I could say a great deal on this topic but I think a link would be more efficient:

https://en.wikipedia.org/wiki/Elizabeth_Loftus

Posted by: Daniel | Sep 19, 2012 9:16:02 AM

Yes, Loftus is definitely a pioneer in the field. Below is an excerpt in Hederson in which the court cites to some of her studies:

Researchers in the 1970s designed a number of experiments to test how and to what extent memories can be distorted. One experiment began by showing subjects film clips of auto accidents. Elizabeth F. Loftus & John C. Palmer, Reconstruction of Automobile Destruction: An Example of the Interaction Between Language and Memory, 13 J. Verbal Learning & Verbal Behav. 585, 586 (1974). Researchers then asked test subjects to estimate the speed at which the cars traveled, and the answers differed markedly based on the question posed. On average, those asked “how fast were the cars going when they smashed into each other?” guessed higher speeds than subjects asked the same question with the word collided, bumped, hit, or contacted. Ibid. The first group estimated a median speed of 40.5 miles per hour when the cars “smashed”; the last group guessed the speed at 31.8 miles per hour when the cars “contacted.” Ibid. Thus, a simple difference in language was able to cause a substantial change in the reconstruction of memory.

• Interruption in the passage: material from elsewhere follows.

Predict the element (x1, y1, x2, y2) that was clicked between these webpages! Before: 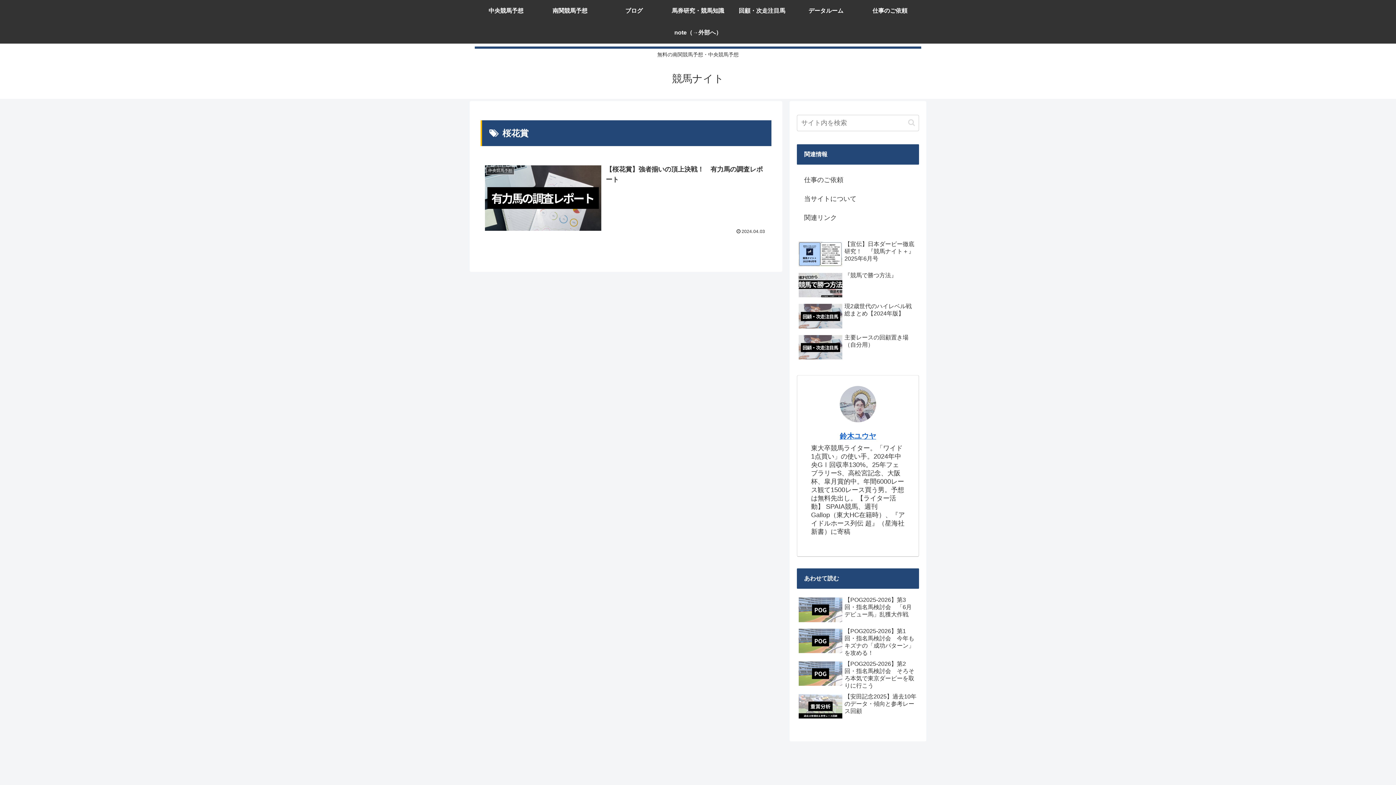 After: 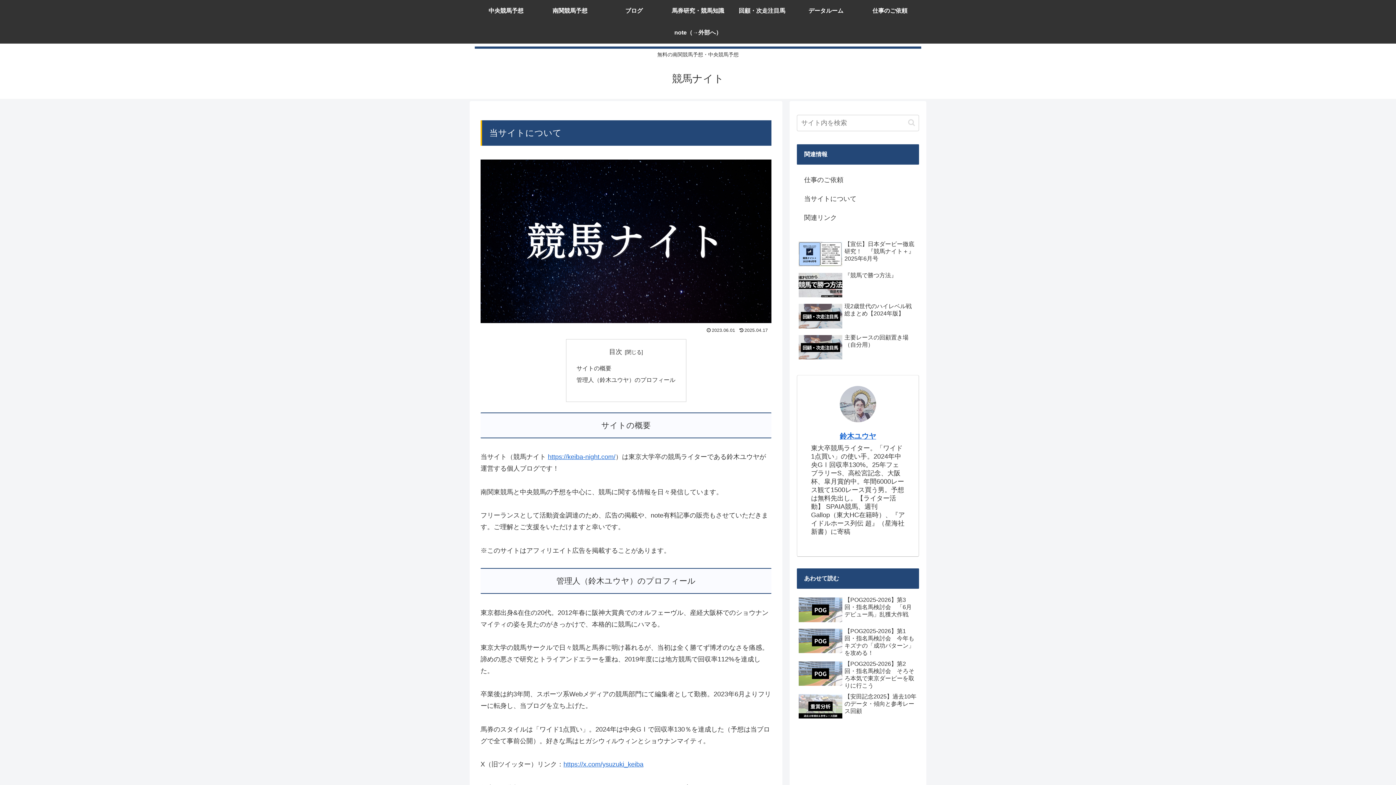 Action: label: 鈴木ユウヤ bbox: (840, 432, 876, 440)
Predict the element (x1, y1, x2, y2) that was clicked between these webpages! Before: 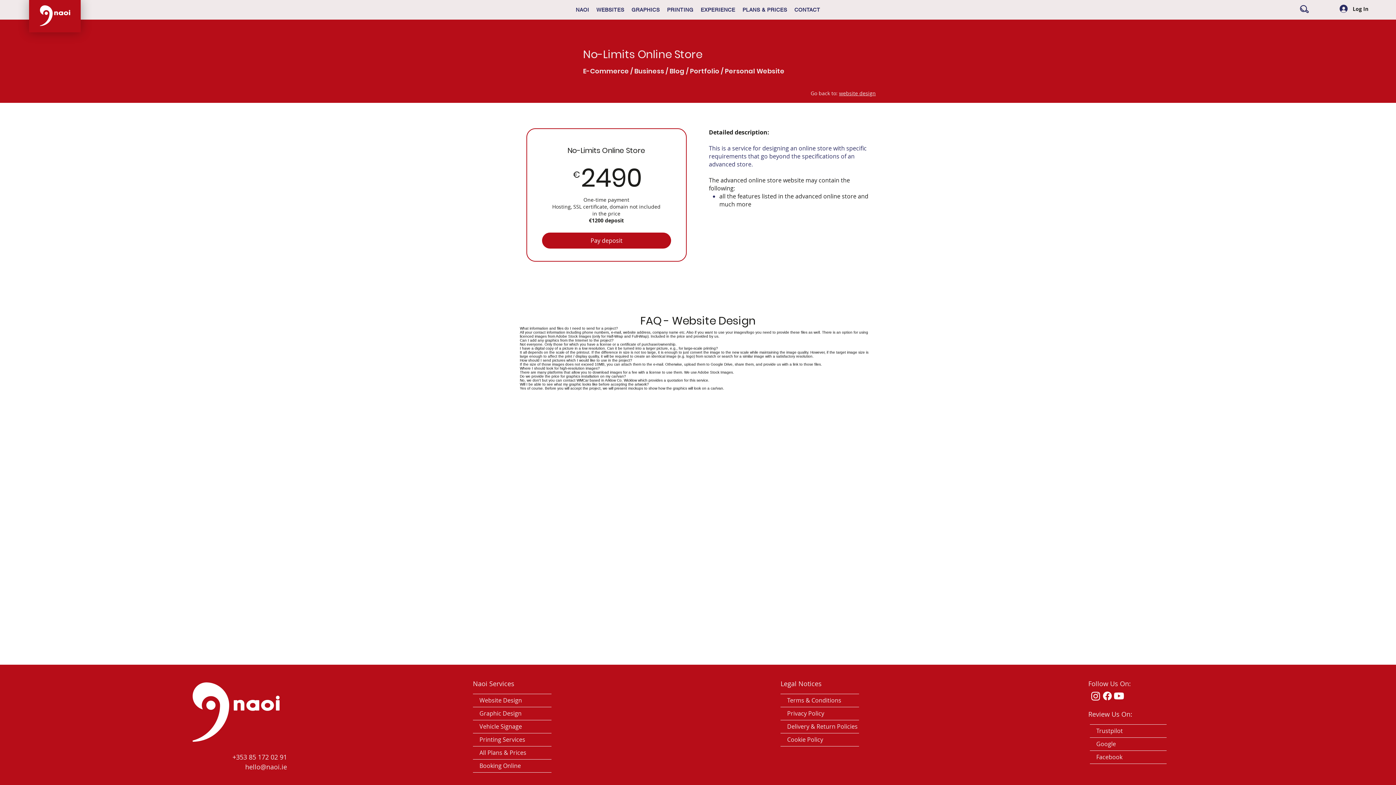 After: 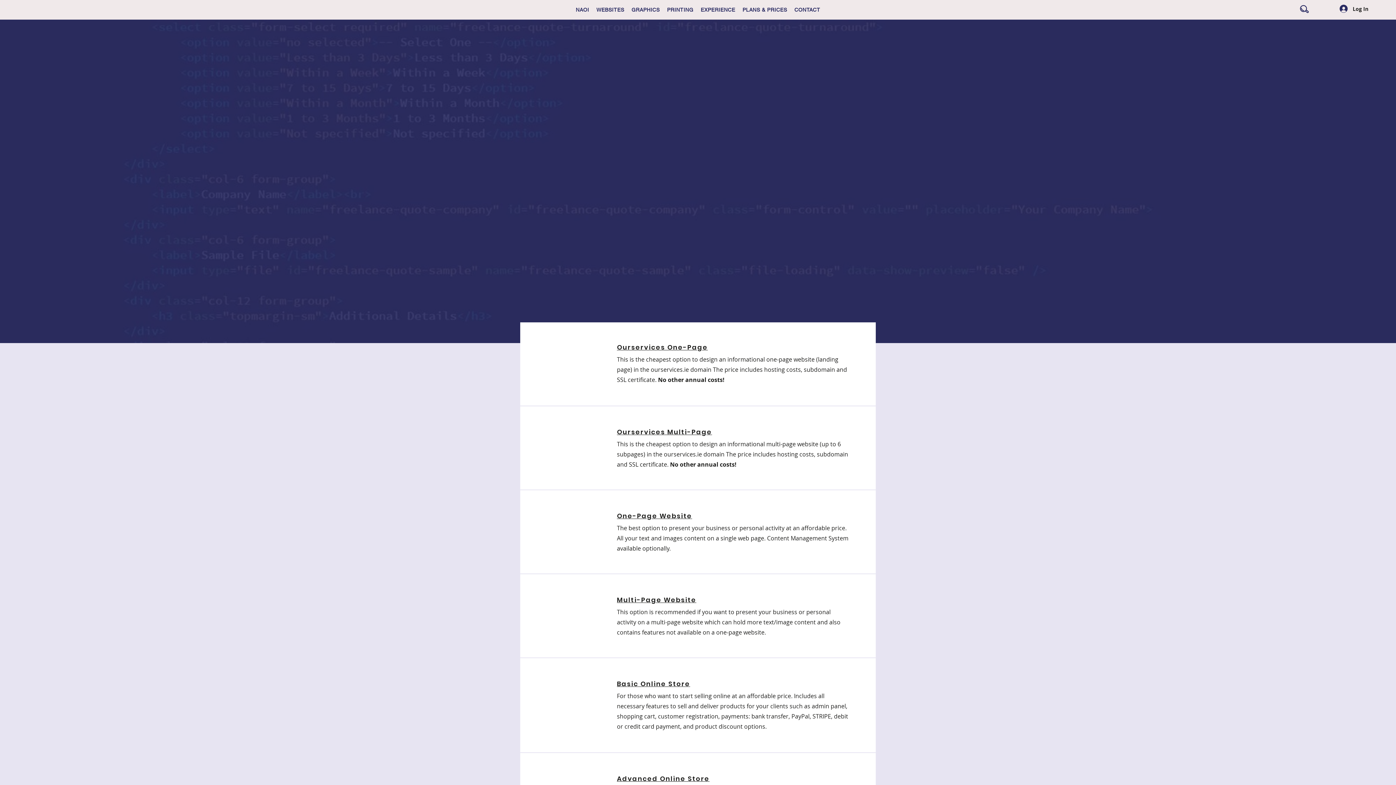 Action: label: Website Design bbox: (473, 694, 551, 707)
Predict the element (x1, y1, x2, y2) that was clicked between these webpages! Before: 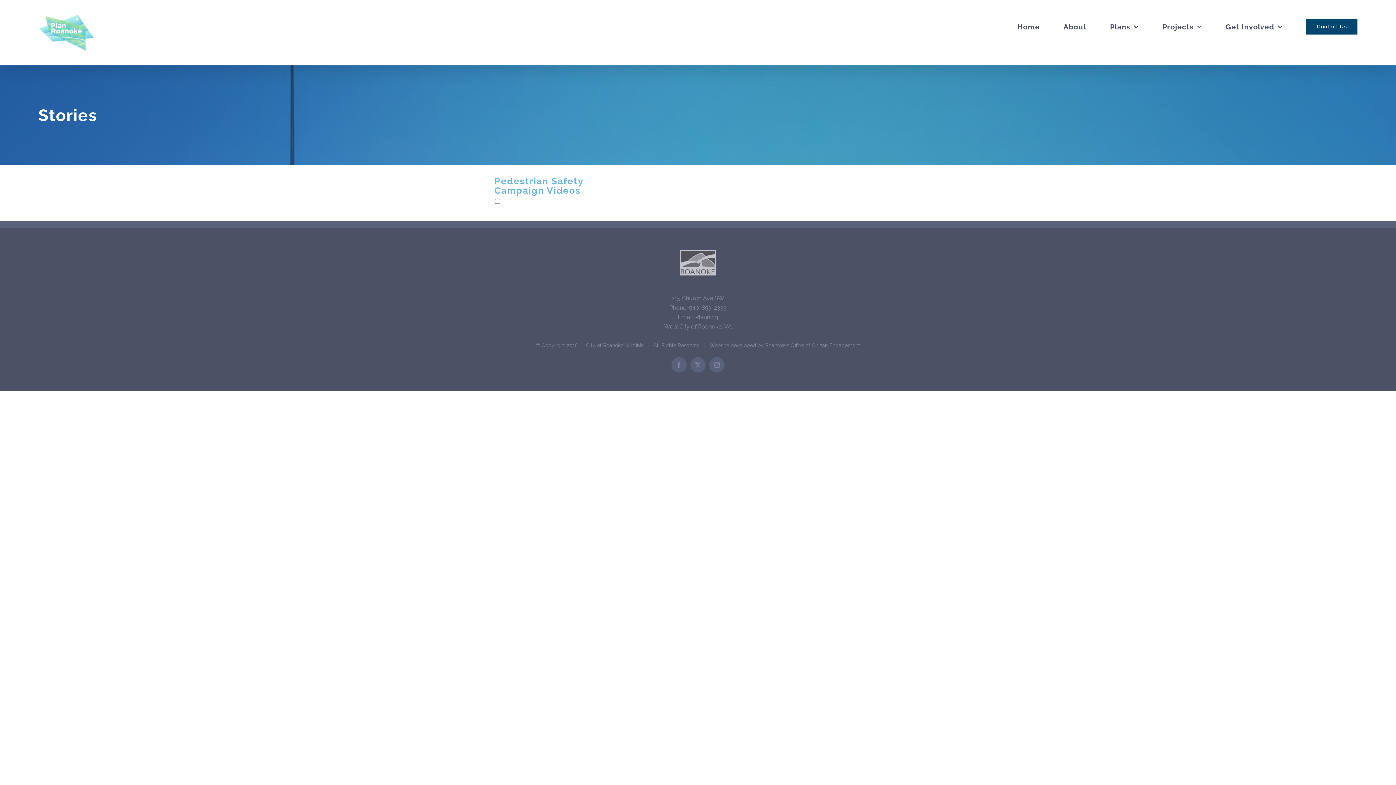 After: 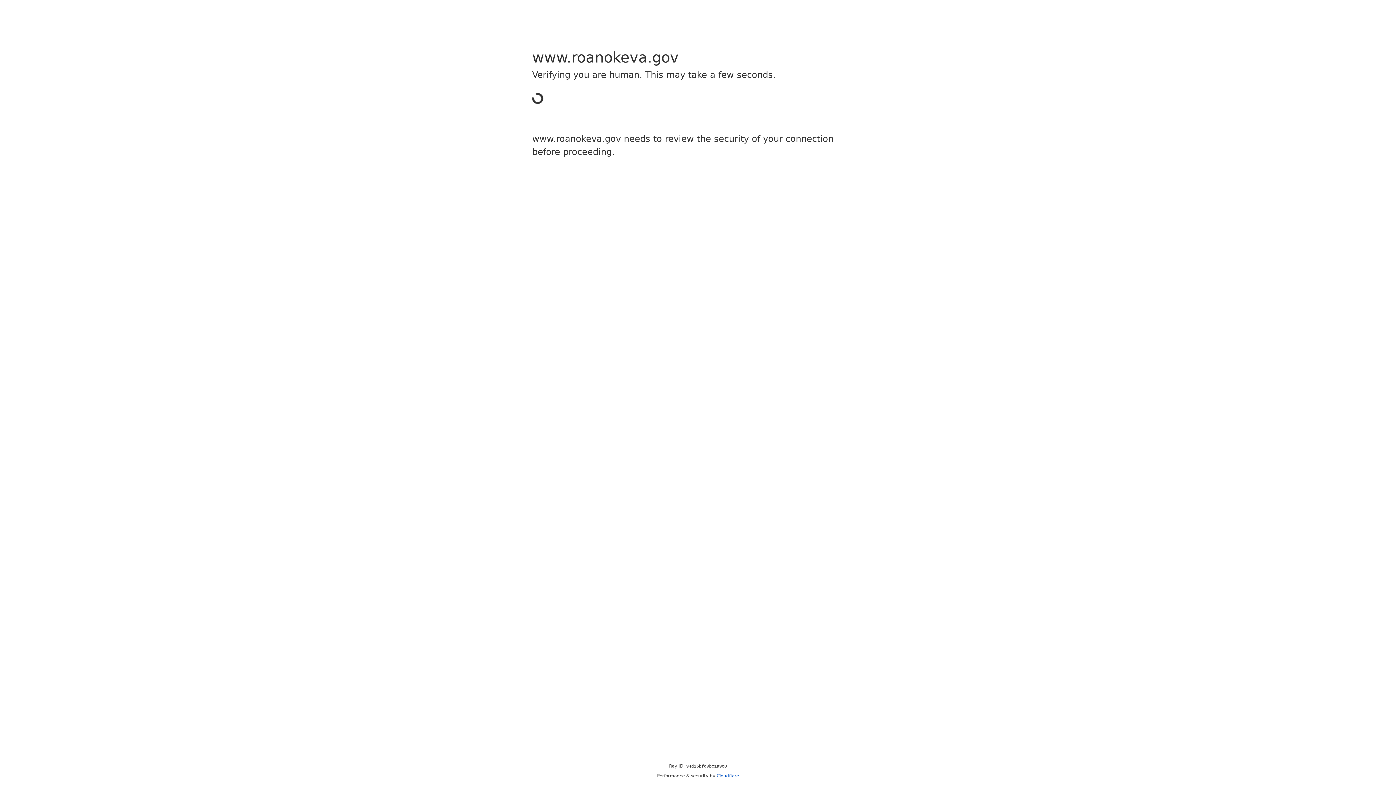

A similar study showed college students a film of a car accident and asked some of them to guess how fast the car was going “along the country road”; the rest were asked how fast the car was going when it “passed the barn” along the country road. Elizabeth F. Loftus, Leading Questions and the Eyewitness Report, 7 Cognitive Psychol. 560, 566 (1975). One week later, the same students were asked if they had seen a barn in the film. Approximately 17% of students who were originally asked the “passed the barn” question said there was a barn, and just under 3% from the other group remembered a barn. Ibid. In reality, there was no barn. Ibid.; see also Elizabeth F. Loftus & Jacqueline*247 E. Pickrell, The Formation of False Memories, 25 Psychiatric Annals 720 (1995); Elizabeth F. Loftus & Guido Zanni, Eyewitness Testimony: The Influence of the Wording of a Question, 5 Bull. Psychonomic Soc'y 86 (1975).